Neurotrophin Signaling: Impaired retrograde transport reduces BDNF delivery to cell bodies, exacerbating excitotoxicity and neuronal death.
| Approach | Compound/Method | Status | Notes |
|---|---|---|---|
| Motor complex stabilizers | Celastrol | Preclinical | Stabilizes dynein-dynactin |
| ATPase activators | Small molecule screens | Discovery | Enhance motor activity |
| CK2 inhibitors | CX-4945 | Repurposing | Reduce inhibitory phosphorylation |
Alzheimer's Disease:
Parkinson's Disease:
ALS:
Currently, no clinical trials directly target DYNC1I1. However, trials of microtubule-stabilizing agents (e.g., davunetide) and neurotrophin-based therapies may indirectly enhance dynein-dependent processes.
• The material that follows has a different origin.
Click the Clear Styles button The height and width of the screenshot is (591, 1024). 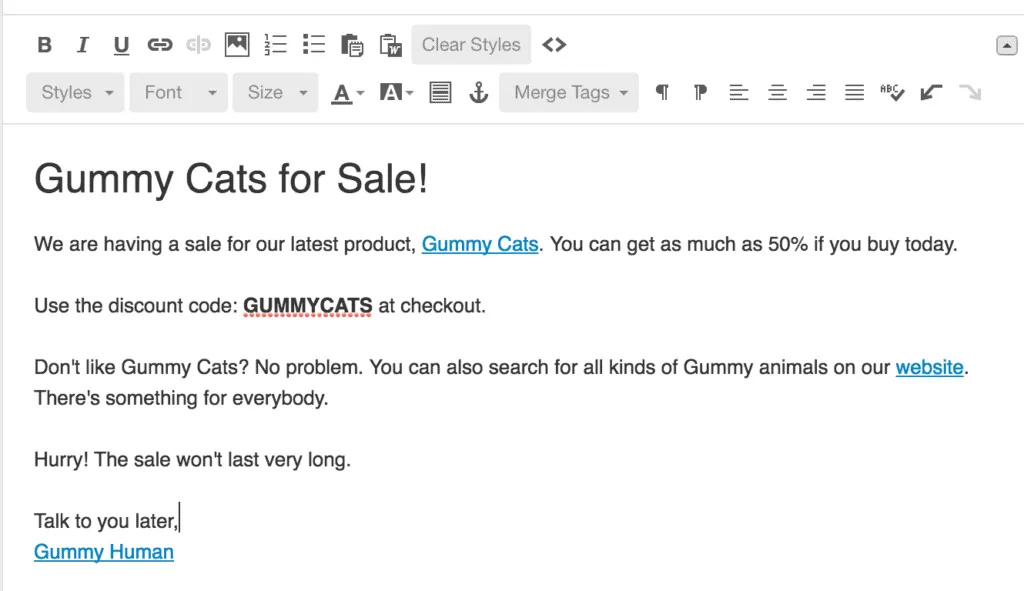(470, 44)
Kaur et al. (2022). "Axonal transport in neurodegeneration: New insights from dynein dysfunction." Trends in Cell Biology 32(3):205-218. DOI
Reck-Peterson et al. (2018). "Structure, function and regulation of the cytoplasmic dynein-1 motor." Cell 173(2):354-367. DOI
Kimura et al. (2021). "GSK3β-mediated phosphorylation of DYNC1I1 impairs axonal transport in Alzheimer's disease." Neuron 109(8):1342-1358. DOI
Yamada et al. (2019). "Retrograde neurotrophin signaling: Role in neuronal survival and synaptic plasticity." Current Opinion in Neurobiology 59:41-48. DOI
Deyaert et al. (2019). "LRRK2 phosphorylates DYNC1I1 and impairs retrograde axonal transport." Brain 142(11):3409-3427. DOI
Neumann et al. (2020). "TDP-43 pathology sequesters dynein components in ALS." Brain 143(12):3562-3575. DOI
Trushina et al. (2004). "Mutant huntingtin impairs axonal transport in a mouse model of Huntington's disease." Proceedings of the National Academy of Sciences 101(47):16489-16494. DOI
The study of Cytoplasmic Dynein 1 Intermediate Chain 1 (Dync1I1) has evolved significantly over the past decades. Research in this area has revealed important insights into the underlying mechanisms of neurodegeneration and continues to drive therapeutic development.
Historical context and key discoveries in this field have shaped our current understanding and will continue to guide future research directions.